__Source extract__.
....

The honest "we can't support this yet, and here's exactly why" is a valuable contribution. A grammar shim that links by luck is not.

Resolution Tiers

Resolution is pluggable behind the Resolver trait — the tier seam. Every resolver takes per-file FileFacts and emits the same CodeGraph schema, tagging each edge with a Confidence and a Provenance. Consumers pick a tier without changing how they read the output.

Tier Resolver Confidence Behaviour
A SymbolTableResolver NameOnly Fast, all languages, recall-first. Matches by name/scope. An ambiguous name fans out to all same-named definitions.
B ScopeGraphResolver Scoped / Exact Scope-aware: resolves references through lexical scopes, imports, and qualified paths. Emits an edge only when it can resolve precisely — never fakes precision (zero false positives is the contract).
FfiBridgeResolver Links cross-language boundaries deterministically (e.g. a #[no_mangle] Rust fn called from C, a PyO3 #[pyfunction] from Python) by matching the exported ABI name, which plain name resolution can't recover.

Provenance records which analysis derived an edge (name table, scope graph, FFI bridge, …), orthogonal to Confidence.

The decisive axis is resolution correctness. The highest-value resolution contributions:

  • Extend scope-aware resolution to another language. Tier B's quality depends on the extractor emitting the right facts — qualifiers on member calls, import bindings with their from_path, namespace descriptors. Improving an extractor's references often upgrades that language from Tier-A fan-out to Tier-B precision with no resolver change.
  • Improve the resolver itself behind the trait. New resolution capabilities (e.g. type-qualified call resolution) slot in behind the seam and must hold the contract: uniqueness gates precision — widen the candidate set only where you can still prove a unique match, so you never introduce a false positive.

When you touch resolution, prove it with the eval harness (below).

Validation: Prove the Number

"Best at code→graph" must be a number, not a claim. The eval/ crate scores ref→def precision and recall per language and per tier. The evaluation unit is a located edge (a reference site bound to a definition site), so name-only fan-out is penalised exactly where it over-connects: a reference linking to N same-named definitions scores one true positive and N − 1 false positives.

cargo run -p code2graph-eval      # print the scorecard
cargo test  -p code2graph-eval    # the regression gate on the invariants

The corpus has two kinds of ground truth, both under eval/corpus/:

  • Golden fixtures — hand-authored expected.edges, for role-typed scoring.

....

(Records for locating words and elements)
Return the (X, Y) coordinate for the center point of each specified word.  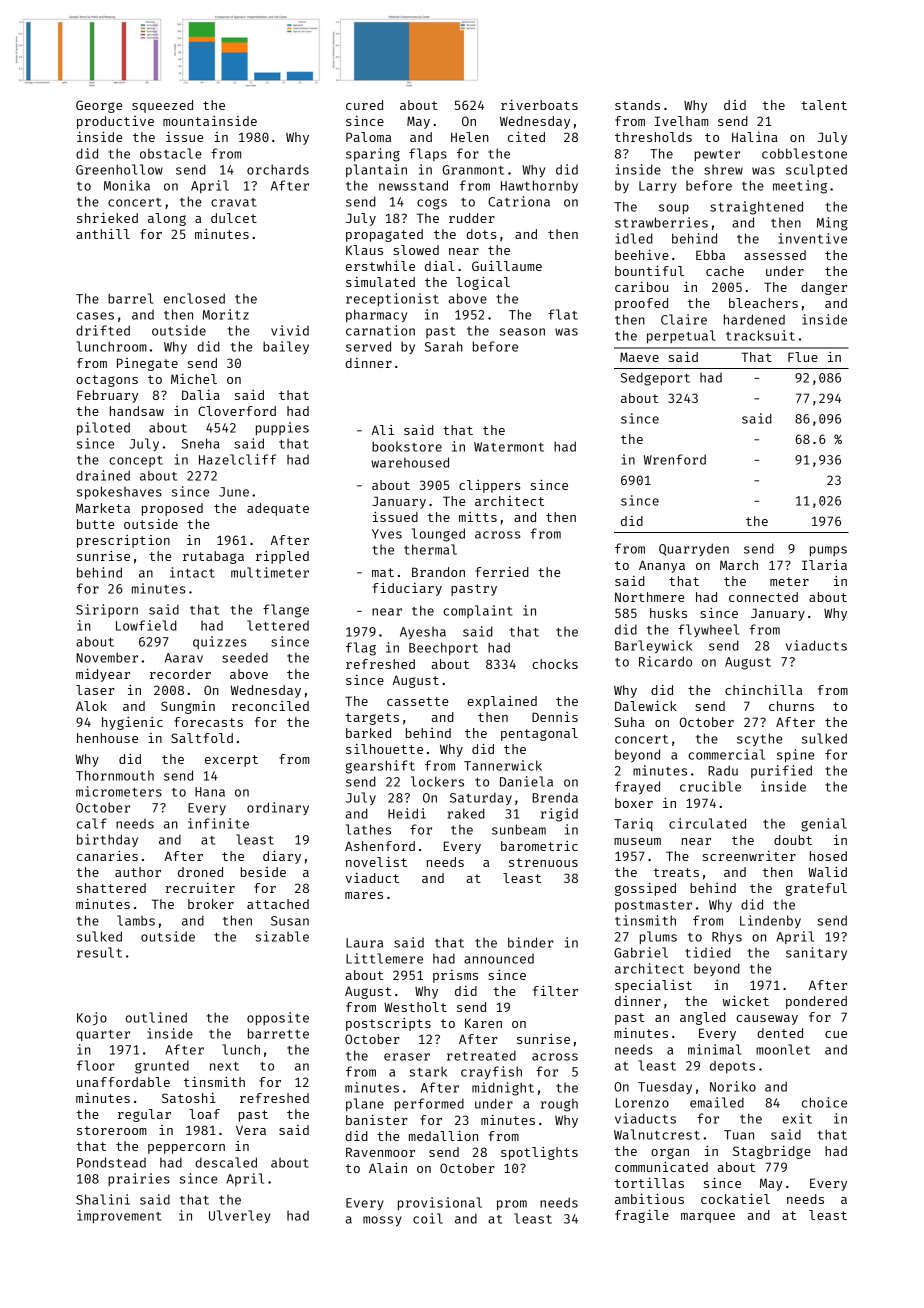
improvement (119, 1216)
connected (763, 597)
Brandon (438, 572)
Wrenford (675, 459)
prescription (123, 541)
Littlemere (384, 958)
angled (703, 1018)
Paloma (368, 137)
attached (278, 904)
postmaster (653, 906)
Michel (194, 379)
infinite (218, 823)
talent (824, 105)
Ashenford (380, 846)
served (368, 346)
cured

....

__Aim__. Resume the extract on code-graph resolution and evaluation, beginning immediately after its final line.

__Written answer__.
  • SCIP oracles<lang>_oracle/<case>/ directories scored location-only against an index produced by a mature, type-aware indexer (rust-analyzer, scip-typescript, scip-java, …). This is how Tier-B's precision thesis is locked against an external source of truth. See eval/ORACLE.md for the (maintainer-only, off-by-default) oracle regeneration workflow — the normal build and test loop pulls no SCIP/indexer dependencies; it only ever reads committed artifacts.

When you add a language, add at least one corpus case. When you improve resolution, add a case that exercises the ambiguity you fixed, and confirm the regression gate locks the gain. The regression tests encode invariants (Tier-A keeps full recall in its lane; Tier-B never emits a false positive; Tier-B beats Tier-A on precision where genuine ambiguity exists) — not brittle exact rates.

Testing

  • Unit tests — in the same file as the code under test, #[cfg(test)] mod tests { use super::*; … }. Can test private functions. This is where extractor tests live (expected SCIP strings, kinds, captured references).
  • Integration tests — in eval/tests/ (and any crate's tests/). Test the public API and end-to-end resolution behaviour.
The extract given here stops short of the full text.